If kubelet is unavailable, AttachDetachController fails to force detach on pod deletion #65392

verult · 2018-06-23T00:20:43Z

/kind bug

What you expected to happen:
When a pod using an attached volume is deleted (gracefully) but kubelet in the corresponding node is down, the AttachDetachController should assume the node is unrecoverable after a timeout (currently 6min) and forcefully detach the volume.

What happened:
The volume is never detached.

How to reproduce it (as minimally and precisely as possible):

Create a pod with a volume using any of the attachable plugins (I used GCE PD to test).
Stop kubelet inside the node where the pod is scheduled.
Delete the pod.
Wait for 6min+
Check to see if the volume is still attached.

Anything else we need to know?:
This doesn't happen if the pod is force-deleted.

It's likely due to the last condition checked in this line. Once kubelet is down, the container status is no longer reported correctly. Inside the Attach Detach Controller, This function is called by the pod update informer handler, which sets whether the volume should be attached in the desired state of the world. On pod force deletion, the pod object is deleted immediately, and this triggers the pod delete informer handler, which doesn't call this function.

/sig storage
/cc @saad-ali @gnufied @jingxu97 @NickrenREN
/assign

k8s-github-robot · 2018-06-27T00:32:38Z

[MILESTONENOTIFIER] Milestone Issue: Up-to-date for process

@verult

Issue Labels

sig/storage: Issue will be escalated to these SIGs if needed.
priority/important-soon: Escalate to the issue owners and SIG owner; move out of milestone after several unsuccessful escalation attempts.
kind/bug: Fixes a bug discovered during the current release.

Help

orainxiong · 2018-07-11T03:57:24Z

Maybe I hitted a similar case but not the same.
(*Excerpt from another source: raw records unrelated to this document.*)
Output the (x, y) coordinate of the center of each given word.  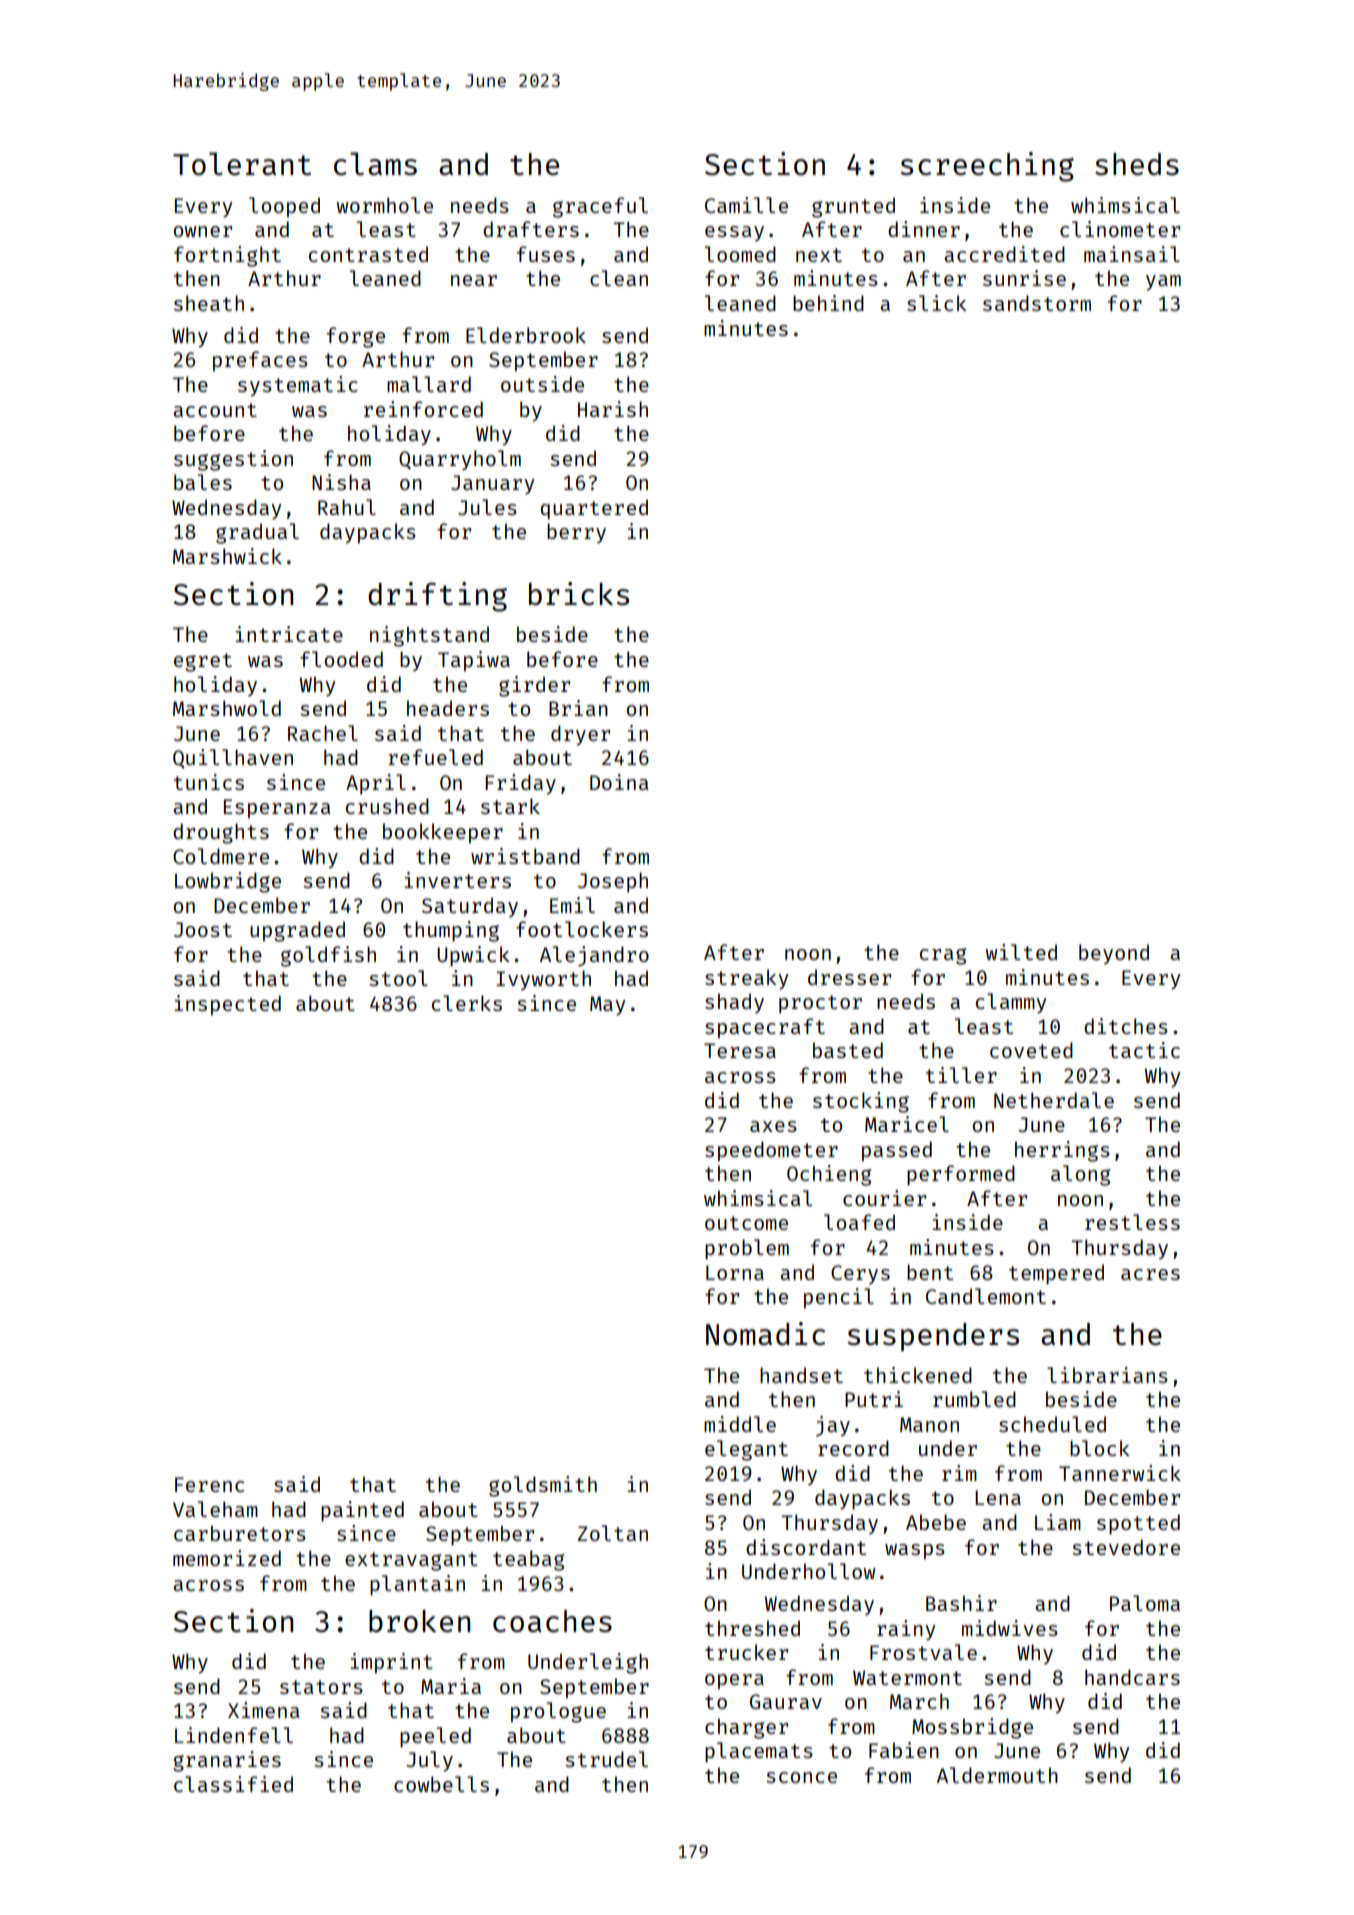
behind (828, 303)
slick (937, 303)
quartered (594, 509)
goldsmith (543, 1486)
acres (1150, 1274)
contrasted (368, 254)
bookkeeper (443, 833)
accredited (1004, 254)
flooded (341, 659)
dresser (849, 977)
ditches (1126, 1026)
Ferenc (209, 1484)
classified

The general sequence as below :

Config volumes.kubernetes.io/controller-managed-attach-detach in order to have the attach/detach controller being in charge of attaching and detaching operations both;
Create a statefulset with volumes provisioned by glusterfs;
Use iptables to simulate a master-worker network partition failure. As a result, kubelet on worker node can't talk against apiserver at the moment;
NodeLifecycleController subsequently detect the unreachable node and evict the pods on the unreachable node;
The evicted pods will be recreated and scheduled to another available Node with previous volumes.

The attach/detach controller works as expected. I use version 1.9.3.

verult · 2018-07-13T23:36:58Z

@orainxiong is the terminationGracePeriod set inside the statefulset?

orainxiong · 2018-07-14T08:11:02Z

terminationGracePeriod is 0 if I remember correctly. I guess it might be the root cause.

guineveresaenger · 2018-08-13T13:16:50Z

@saad-ali can we have an update whether someone is working on this issue?

NickrenREN · 2018-08-14T12:24:07Z

I can take a look at this

/assign

shay-berman · 2018-08-22T12:25:38Z

@saad-ali, @verult and I scheduled a meeting to talk about this issue on Monday 27Aug 11am (New York, USA Time).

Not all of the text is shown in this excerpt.